As a fun exercise I translated George Mather’s motion energy filtering demo from MATLAB into Python.
The GitHub repo with Python code and stimulus files can be found here.
What is motion energy filtering?
Motion energy filtering revolves around a surprisingly powerful observation: that motion manifests as oriented structure in space-time. If you’re reading about this for the first time and find that idea completely incomprehensible (it certainly was for me!) I’d recommend checking out this blog by Jacob Yates, which does a far better job of explaining things than I ever could. Seriously, go check it out, it’s entertaining AND informative. If, however, you want to just soldier on, really all you need to know is that motion = orientation in space-time.
Motion energy filtering involves building detectors (‘filters’) which are sensitive to orientation in space-time, providing an elegantly simple means of detecting motion. To make things extra interesting, its generally thought that this is (part of) what the visual system does to sense motion!

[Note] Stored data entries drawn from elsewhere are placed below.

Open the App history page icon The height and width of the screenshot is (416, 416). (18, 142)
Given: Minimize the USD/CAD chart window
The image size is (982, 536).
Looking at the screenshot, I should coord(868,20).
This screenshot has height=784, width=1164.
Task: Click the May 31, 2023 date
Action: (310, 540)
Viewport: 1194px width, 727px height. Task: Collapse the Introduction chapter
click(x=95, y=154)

Below I’ve plotted the filters generated in the demo. Notice how they contain diagonally oriented streaks… that’s essentially what enables them to look for oriented structure in space-time (i.e., motion)! In fact, if you cycle through each time-slice of the filters you will see what looks like ‘pulses’ of leftwards and rightwards motion, giving a hint at what they are trying to detect. Jacob’s blog has a really nice demo of this.

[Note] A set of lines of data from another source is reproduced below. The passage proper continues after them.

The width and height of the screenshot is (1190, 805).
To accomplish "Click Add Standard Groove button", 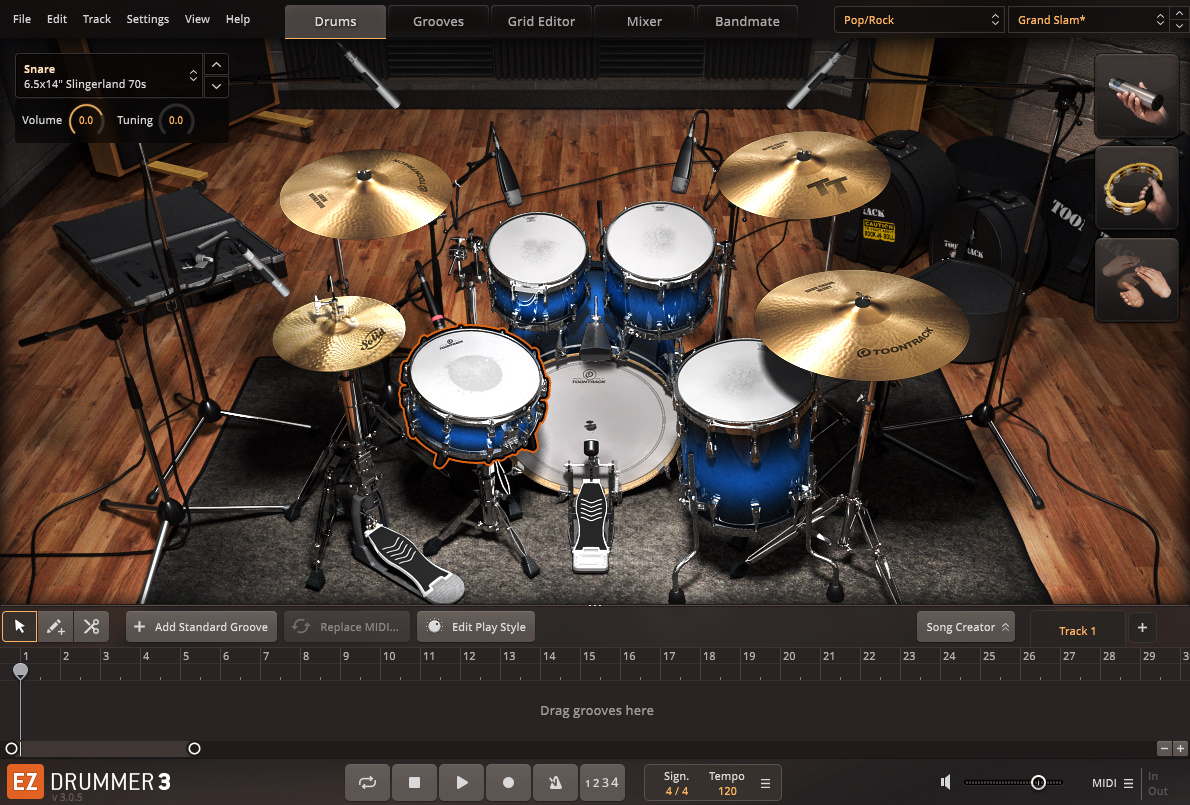I will pos(201,627).
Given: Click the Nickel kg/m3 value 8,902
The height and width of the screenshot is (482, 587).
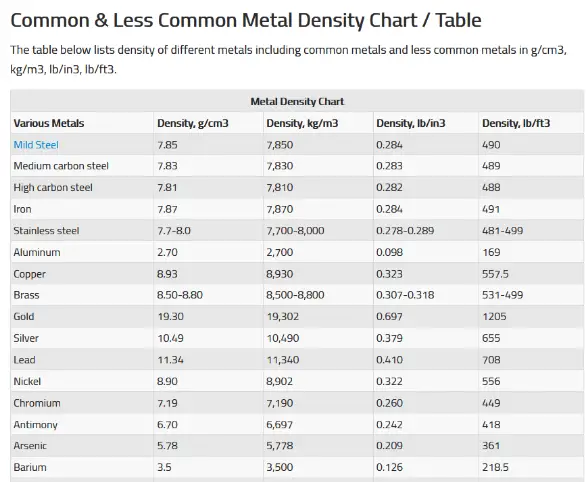Looking at the screenshot, I should pos(280,381).
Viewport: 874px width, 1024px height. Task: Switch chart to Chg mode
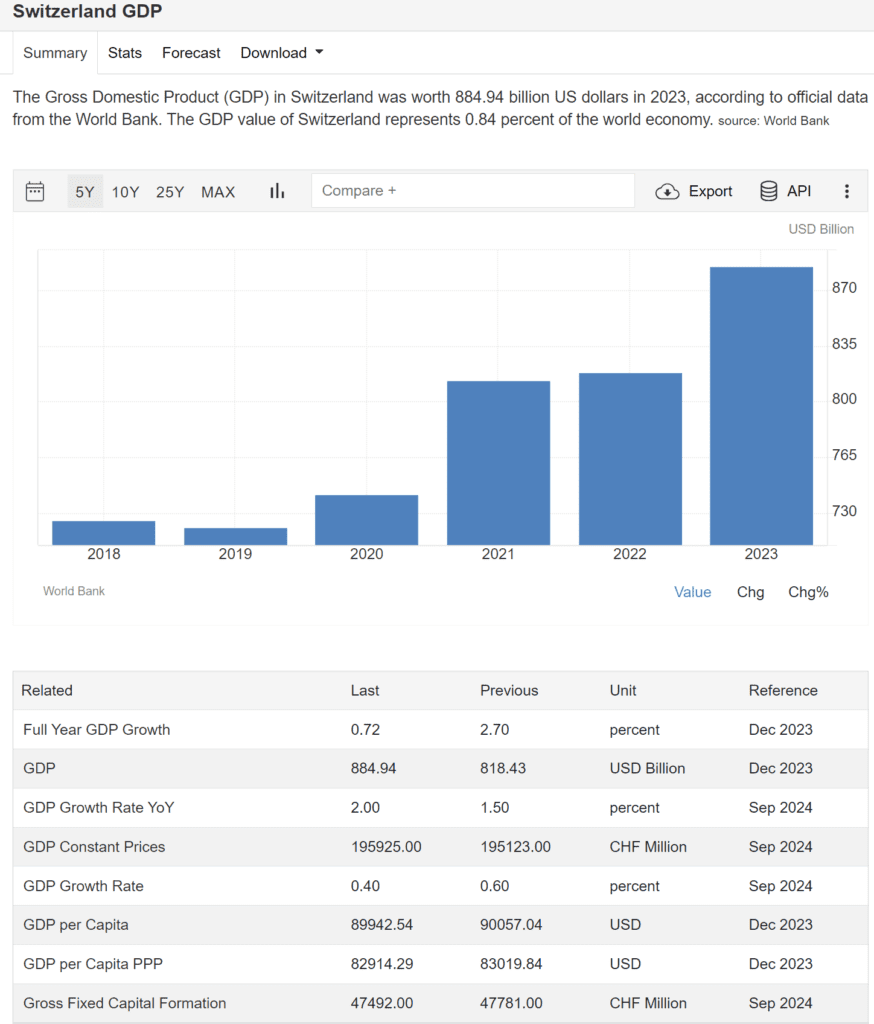click(x=750, y=592)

The original paper on motion energy filtering by Adelson and Bergen can be found here. It’s somewhat dense, but is a beautiful paper once you wrap your head around things. I’d recommend reading it after going through Jacob’s blog, before diving into the code.
George Mather’s website contains detailed descriptions of the steps involved in the demo code. I’d recommend having this open as you go through the Python translation.
The current demo only considers 1D motion (e.g., motion along a single axis). For more complex (2D motion) implementations see this nice MATLAB toolbox by Anne Urai and Klaus Wimmer, which contains links to additional resources.